Together, the data establish a linear paracrine axis: hUC-MSC-derived HGF → cMet → STAT3pSer727 → mitochondrial translocation → COX17 interaction → complex IV integrity → copper efflux and ATP synthesis → reduced RTEC senescence. This work identifies mitoSTAT3 and COX17 as druggable nodes linking MSC therapy to mitochondrial copper metabolism and post-AKI kidney aging, with potential implications for therapeutic strategies targeting cuproptosis-adjacent pathways in kidney disease.

Key Findings

  • hUC-MSC transplantation improved renal function and reduced senescence markers p53, p21, p16, and SA-β-gal in AKI mice.
  • RNA sequencing linked MSC benefit to copper homeostasis and mitochondrial respiratory complex IV pathways.
  • HGF from MSCs drives STAT3 serine-727 phosphorylation and mitochondrial translocation via the cMet receptor.
  • Phosphorylated mitoSTAT3 physically binds COX17, sustaining complex IV activity and mitochondrial copper export.
  • COX17 knockdown alone caused copper accumulation, ROS elevation, ATP loss, and accelerated RTEC senescence.

Methodology

Mouse unilateral ischemia-reperfusion injury was treated with renal subcapsular hUC-MSC transplantation over 14 days; mechanisms were dissected using RNA sequencing, co-immunoprecipitation, ZDOCK molecular docking, AMBER molecular dynamics simulation, lentiviral knockdown, pharmacological inhibitors (SGX-523, mtcur-1), and primary RTEC hypoxia-reoxygenation models.

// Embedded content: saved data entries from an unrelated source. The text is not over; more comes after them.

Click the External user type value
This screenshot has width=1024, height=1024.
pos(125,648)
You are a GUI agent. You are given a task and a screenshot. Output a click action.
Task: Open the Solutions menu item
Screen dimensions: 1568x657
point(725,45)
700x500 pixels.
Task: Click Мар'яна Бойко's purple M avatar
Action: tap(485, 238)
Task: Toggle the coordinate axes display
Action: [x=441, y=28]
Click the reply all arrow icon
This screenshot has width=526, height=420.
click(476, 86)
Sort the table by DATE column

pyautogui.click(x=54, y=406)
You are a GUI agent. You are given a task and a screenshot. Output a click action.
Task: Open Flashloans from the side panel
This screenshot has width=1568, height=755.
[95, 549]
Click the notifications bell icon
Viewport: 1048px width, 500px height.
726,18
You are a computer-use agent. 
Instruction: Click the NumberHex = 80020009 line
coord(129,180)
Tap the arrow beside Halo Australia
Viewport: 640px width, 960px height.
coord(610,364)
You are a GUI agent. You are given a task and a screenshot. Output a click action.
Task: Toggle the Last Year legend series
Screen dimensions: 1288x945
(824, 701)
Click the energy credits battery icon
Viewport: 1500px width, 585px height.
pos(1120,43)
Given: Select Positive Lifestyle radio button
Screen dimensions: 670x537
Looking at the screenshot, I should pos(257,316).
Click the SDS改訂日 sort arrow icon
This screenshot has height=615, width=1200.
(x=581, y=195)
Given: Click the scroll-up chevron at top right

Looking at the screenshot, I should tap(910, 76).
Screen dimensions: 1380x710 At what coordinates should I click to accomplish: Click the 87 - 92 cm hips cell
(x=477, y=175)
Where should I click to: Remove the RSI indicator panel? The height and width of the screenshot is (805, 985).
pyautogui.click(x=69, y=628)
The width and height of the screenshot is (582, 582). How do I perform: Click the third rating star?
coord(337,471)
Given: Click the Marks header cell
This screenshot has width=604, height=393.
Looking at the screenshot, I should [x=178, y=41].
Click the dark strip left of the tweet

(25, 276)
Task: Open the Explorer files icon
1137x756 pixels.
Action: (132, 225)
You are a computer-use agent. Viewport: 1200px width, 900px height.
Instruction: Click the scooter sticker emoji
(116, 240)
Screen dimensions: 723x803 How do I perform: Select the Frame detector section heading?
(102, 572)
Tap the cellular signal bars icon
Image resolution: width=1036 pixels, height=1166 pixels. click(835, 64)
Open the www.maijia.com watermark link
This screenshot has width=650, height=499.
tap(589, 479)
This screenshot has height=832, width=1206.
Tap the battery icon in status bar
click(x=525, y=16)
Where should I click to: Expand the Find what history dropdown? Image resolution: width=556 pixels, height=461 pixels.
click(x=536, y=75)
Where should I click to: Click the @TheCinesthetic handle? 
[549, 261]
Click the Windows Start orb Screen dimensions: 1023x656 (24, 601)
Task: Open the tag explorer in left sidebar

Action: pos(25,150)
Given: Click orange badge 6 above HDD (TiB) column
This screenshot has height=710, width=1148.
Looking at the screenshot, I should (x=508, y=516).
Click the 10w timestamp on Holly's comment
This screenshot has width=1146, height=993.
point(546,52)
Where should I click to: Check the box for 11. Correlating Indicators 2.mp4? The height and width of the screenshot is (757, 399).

Outcomes included renal function biomarkers, senescence staining, copper quantification, complex IV activity assays, mitochondrial membrane potential, ROS, and ATP levels.

Study Limitations

The study used only a unilateral IRI model in male mice, limiting generalizability to other AKI etiologies and both sexes. All in vitro work used mouse primary cells under hypoxia-reoxygenation, which incompletely recapitulates in vivo complexity. The direct therapeutic window and long-term safety of targeting mitoSTAT3 or COX17 in humans remain untested.